====== Fragmento citado ======

Los problemas surgen no de la ausencia de modernización sino de la falta de conceptualización de
dicho proceso (nunca legitimado desde la propia cultura e identidad) y de las desigualdades que su anómala
puesta en práctica ha generado.
Discurso y Praxis de la Contestación Islámica. Los islamistas buscan, en términos teóricos,
restaurar un orden islámico que pretende estar inspirado simbólicamente en el momento mítico de los
primeros años del islam, del cual extraen su legitimación política “autóctona” y en el que basan la
deslegitimación del orden establecido, pero no niega una interpretación en clave contemporánea que se
adapte a la realidad del momento, entre otras razones porque el iytihad es un legítimo instrumento para ello.
La cuestión gira, no en torno al modelo (la forma) sino en torno al proceso de legitimación de ese modelo
social y político, porque en términos sociológicos los islamistas representan un movimiento de
autoafirmación cultural frente a los modelos exógenos. Por ello hay que entender que la reclamación de la
shari’a significa la elaboración de la ley de acuerdo con un origen cultural islámico y no occidental, aunque
ello no quiera decir que tenga que hacerse necesariamente en términos inmovilistas o tradicionalistas,
porque si existe voluntad por parte del legislador, los mecanismos legales islámicos tienen recursos
suficientes para modernizarse, y la historia lo ha demostrado sin cesar.
La línea de pensamiento de los Hermanos Musulmanes, que va a alimentar a la mayor parte de los
movimientos islamistas posteriores parte e la idea de que la educación de los hombres es lo principal. Para
al-Banna y sus continuadores hay que comenzar trabajando con el individuo, la familia y la sociedad a fin de
lograr después de modificar el aparato gubernamental e institucional que estructura la sociedad. Es decir, el
poder es un medio que, si bien es inevitable para realizar el proyecto global islámico, no deja de ser sólo uno
de los niveles del proceso de reforma dominante en el pensamiento de la Hermandad. Asimismo hay que
tener en cuenta que esta primera generación islamista formó parte del movimiento nacional de liberación
contra la dominación colonial.

======

▸ **Qué se pide**:
A. Reproduce sin cambios la parte del fragmento sobre la contestación islámica que empieza en las palabras "Discurso y Praxis" y termina después de "instrumento para ello.".
B. Prosigue el fragmento sobre la contestación islámica a partir de su última oración.
Los registros proceden de una fuente distinta a la del fragmento.

====== Datos proporcionados ======

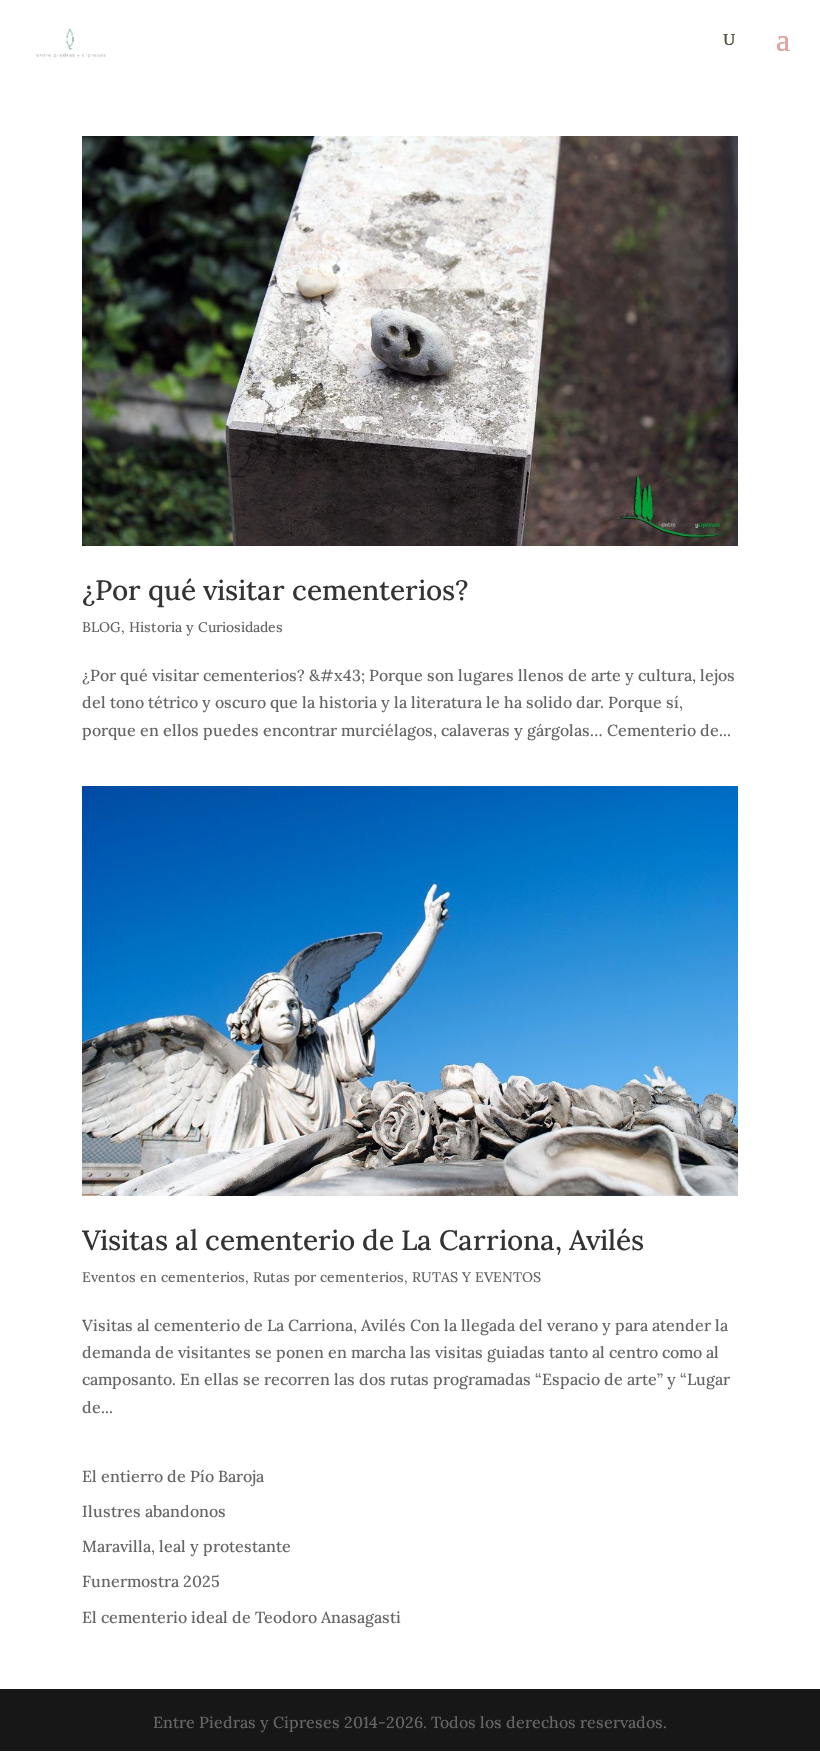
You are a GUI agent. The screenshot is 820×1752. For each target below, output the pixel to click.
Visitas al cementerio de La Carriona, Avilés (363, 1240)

======
====== Datos proporcionados ======

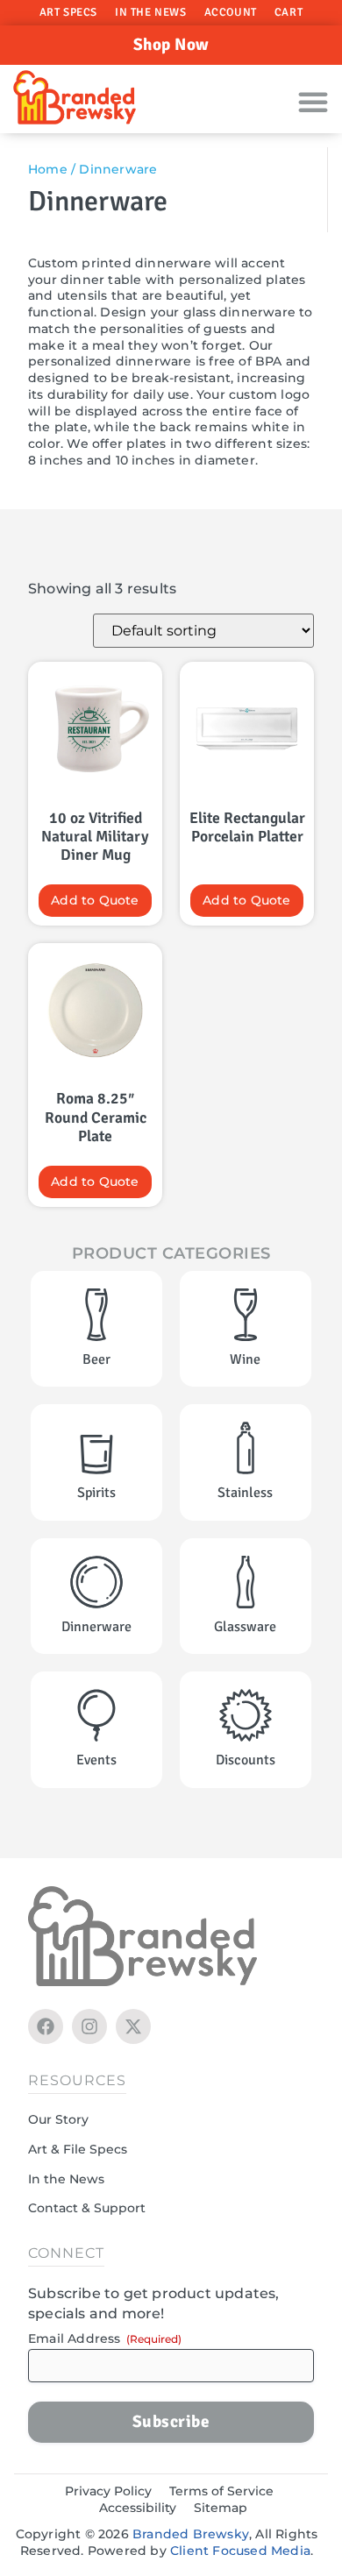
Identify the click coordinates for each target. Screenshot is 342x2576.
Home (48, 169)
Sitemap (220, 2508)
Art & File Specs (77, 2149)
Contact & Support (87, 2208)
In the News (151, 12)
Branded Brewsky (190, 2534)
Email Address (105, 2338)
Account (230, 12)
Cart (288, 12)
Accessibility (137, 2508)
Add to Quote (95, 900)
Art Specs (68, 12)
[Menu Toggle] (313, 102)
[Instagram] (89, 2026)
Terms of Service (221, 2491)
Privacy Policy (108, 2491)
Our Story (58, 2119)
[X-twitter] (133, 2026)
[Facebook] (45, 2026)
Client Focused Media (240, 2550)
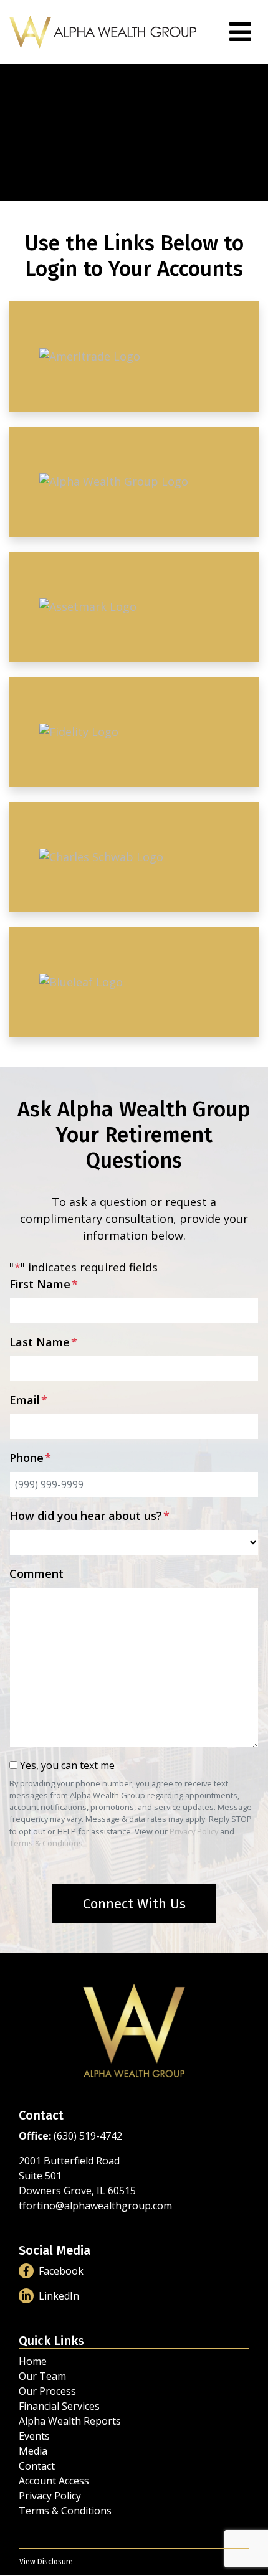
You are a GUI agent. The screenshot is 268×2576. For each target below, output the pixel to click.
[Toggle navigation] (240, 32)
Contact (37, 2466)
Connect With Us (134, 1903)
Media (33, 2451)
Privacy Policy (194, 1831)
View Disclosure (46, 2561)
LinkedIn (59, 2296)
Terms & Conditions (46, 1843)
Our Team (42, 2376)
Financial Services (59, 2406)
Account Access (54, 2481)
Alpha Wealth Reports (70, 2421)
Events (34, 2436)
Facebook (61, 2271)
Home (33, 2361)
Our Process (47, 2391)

======
====== Datos proporcionados ======

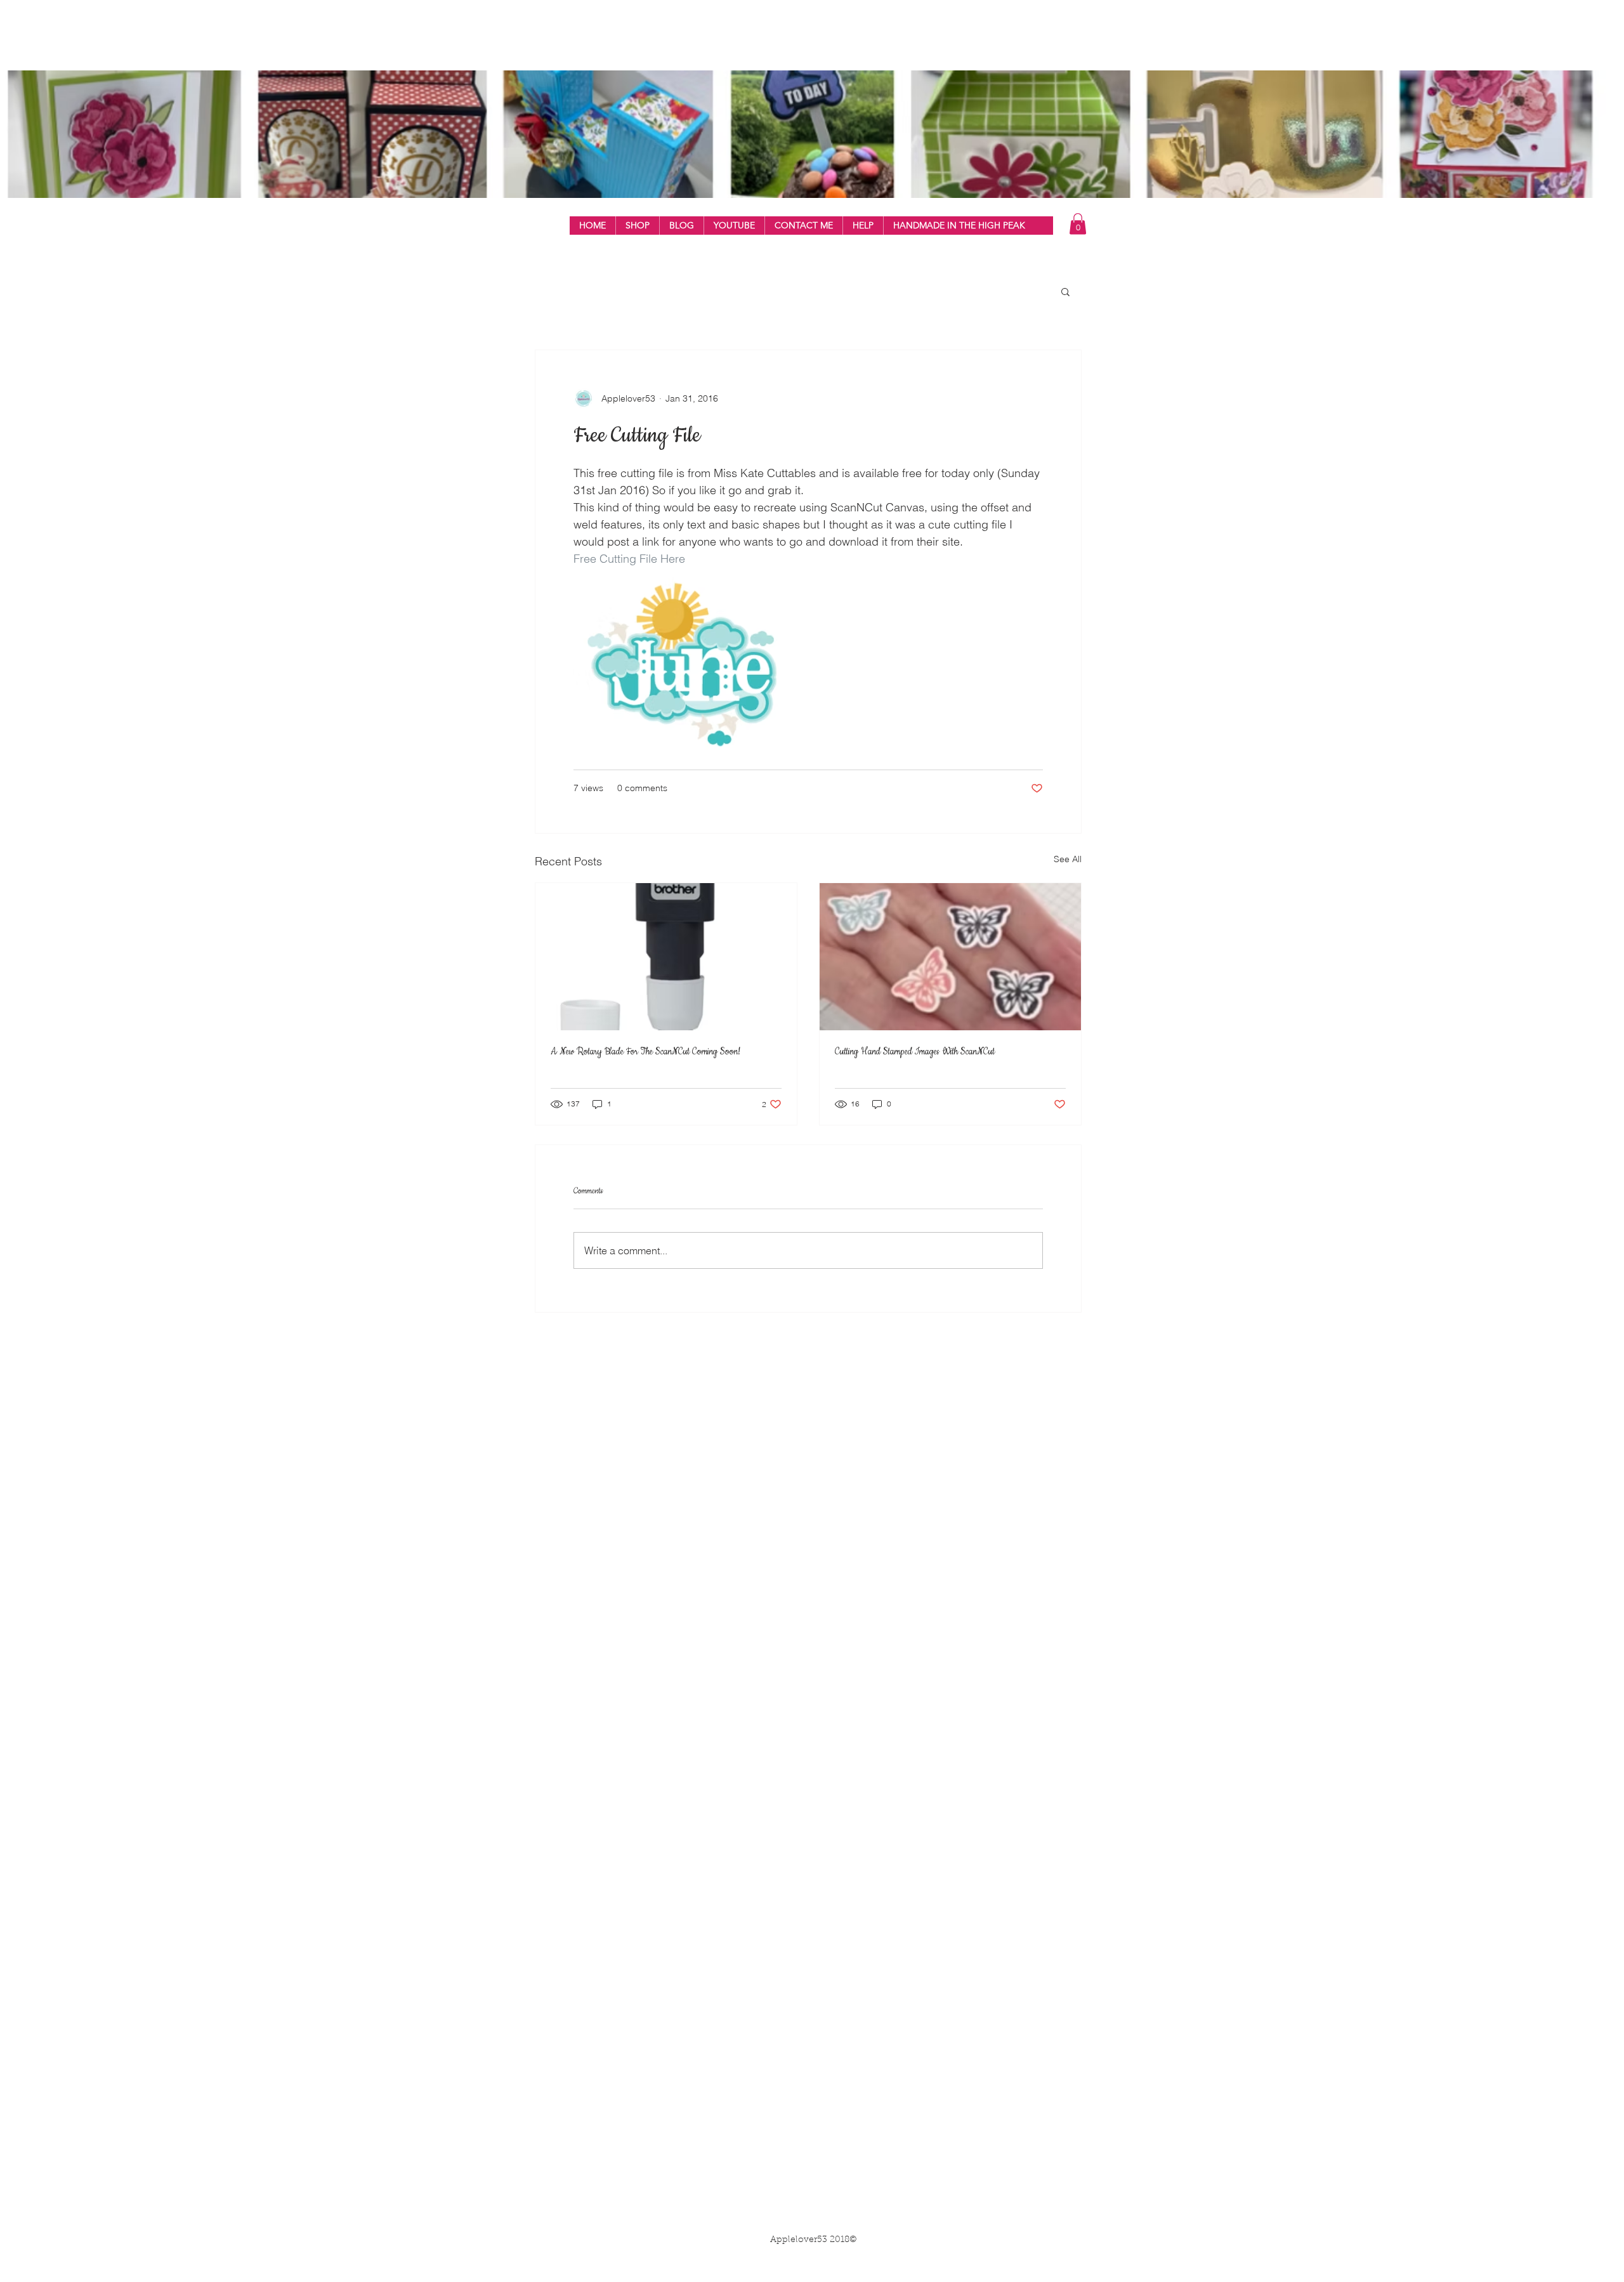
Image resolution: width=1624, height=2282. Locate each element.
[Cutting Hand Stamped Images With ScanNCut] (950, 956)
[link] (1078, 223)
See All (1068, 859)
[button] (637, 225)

======

▸ **Respuestas por tarea**:
A.
Discurso y Praxis de la Contestación Islámica. Los islamistas buscan, en términos teóricos,
restaurar un orden islámico que pretende estar inspirado simbólicamente en el momento mítico de los
primeros años del islam, del cual extraen su legitimación política “autóctona” y en el que basan la
deslegitimación del orden establecido, pero no niega una interpretación en clave contemporánea que se
adapte a la realidad del momento, entre otras razones porque el iytihad es un legítimo instrumento para ello.

B.
Tras las independencias, los movimientos nacionalistas monopolizaron el Estado. En muchos países
del mundo árabe estas elites nacionalistas y militares de tendencia secularizadora que dominaron el aparato
del Estado expulsaron del mismo a las corrientes islamistas, las cuáles experimentaron importantes cambios
en su seno como consecuencia de la vivencia de la represión del Estado contra ellos. Mientras para la
primera generación el adversario principal era “externo”, para la segunda generación el adversario sería
musulmán: los gobiernos autocráticos que los ilegalizan y reprimen.
En consecuencia, emergerá a partir de entonces una corriente insurreccional que dará nacimiento a
grupos “revolucionarios islámicos” que tratan de impíos a todos los musulmanes que consideraran contrarios
a las prescripciones divinas y recurren a la violencia desde los años setenta.
Actualmente los gobiernos se enfrentan a la tercera generación de islamistas, cuya realidad está
vinculada a la extensión de la educación entre una amplia población joven y al descontento creciente entre
ella hacia los sistemas sociopolíticos establecidos. La movilización islamista volverá a alcanzar una gran
expansión en la década de los años ochenta debido no sólo a la influencia moral del triunfo de la revolución
iraní, al declive progresivo del modelo socialista panarabista o a las facilidades coyunturales que ciertos
gobiernos les ofrecieron en los años setenta como estrategia para debilitar a su oposición por la izquierda,
sino también, y fundamentalmente, porque son sentidos como una nueva elite capaz de llevar a cabo el
programa que los regímenes poscoloniales prometieron cumplir y que desde los ochenta se ha comprobado
definitivamente que no han sido capaces de hacer.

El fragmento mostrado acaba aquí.